3. Handling Attackers:
We must consider these points while handling errors: Handling errors, Maintaining audit logs, Alerting administrators, and Reacting to attacks are explained as following below.
- Handling Error –
In short term attackers first trying to collect information about application. So, all the error mechanisms in application must not provide any descriptive, i.e., it must not leak any information about databases, system architecture, or path details etc.
- Maintaining Audit –
Audit logs are important while investigate events such an incident, effective audit logs should enable the application’s owners to understand exactly what has taken place, which vulnerabilities were exploited, whether the attacker gained unwanted access to data or performed any unauthorized actions, and, as far as possible, provide evidence of the intruder’s identity.
All events relating to the authentication functionality, Key transactions, Any requests containing known attack strings that indicate overtly malicious intentions.
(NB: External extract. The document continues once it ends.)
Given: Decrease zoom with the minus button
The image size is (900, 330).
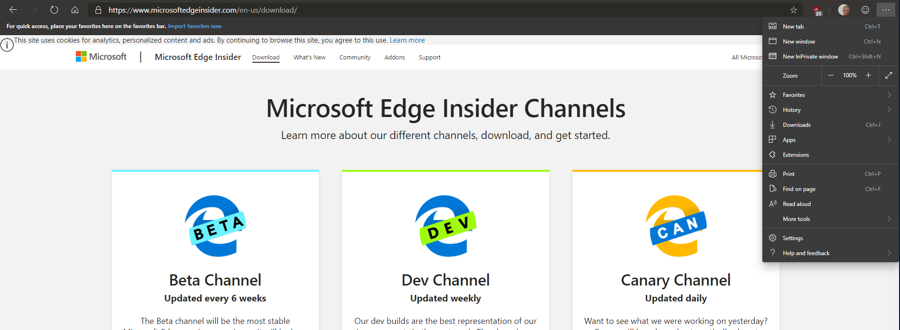Looking at the screenshot, I should tap(831, 75).
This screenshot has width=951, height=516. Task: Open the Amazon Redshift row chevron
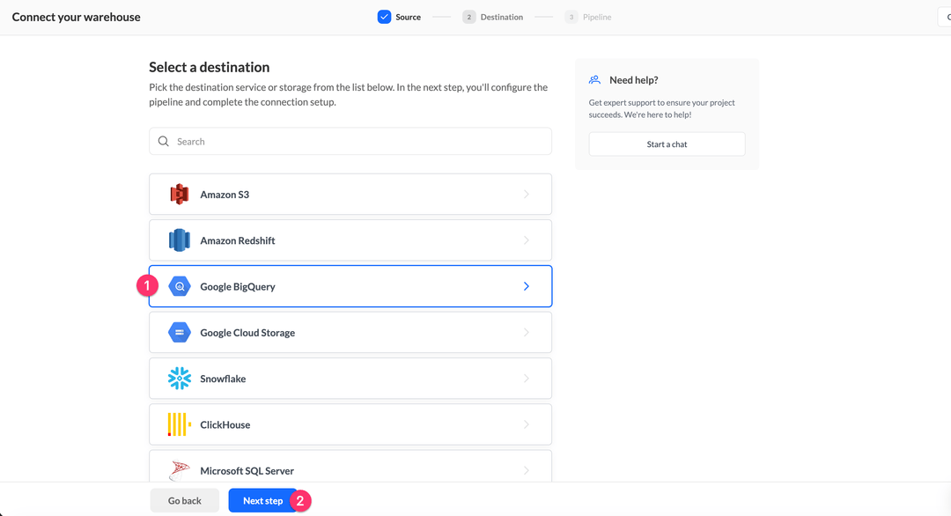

- Alerting administration –
There may be some mechanism which may alert admin of the applications, about any unusual activity in the application like high ping request from a particular IP.
- Reacting to Attack –
Many security-critical applications contain built-in mechanisms to react defensively to users who are identified as potentially malicious. Because most applications are different and attacker have to perform different test to find vulnerability and we will identify many of these requests as potentially malicious and block them. For this reason, some web applications take automatic reactive measures to frustrate the attacker who is working in this way. For an instance, they might respond increasingly slowly to the attacker’s requests or terminate the attacker’s session, requiring him to log in or perform other steps before continuing the attack.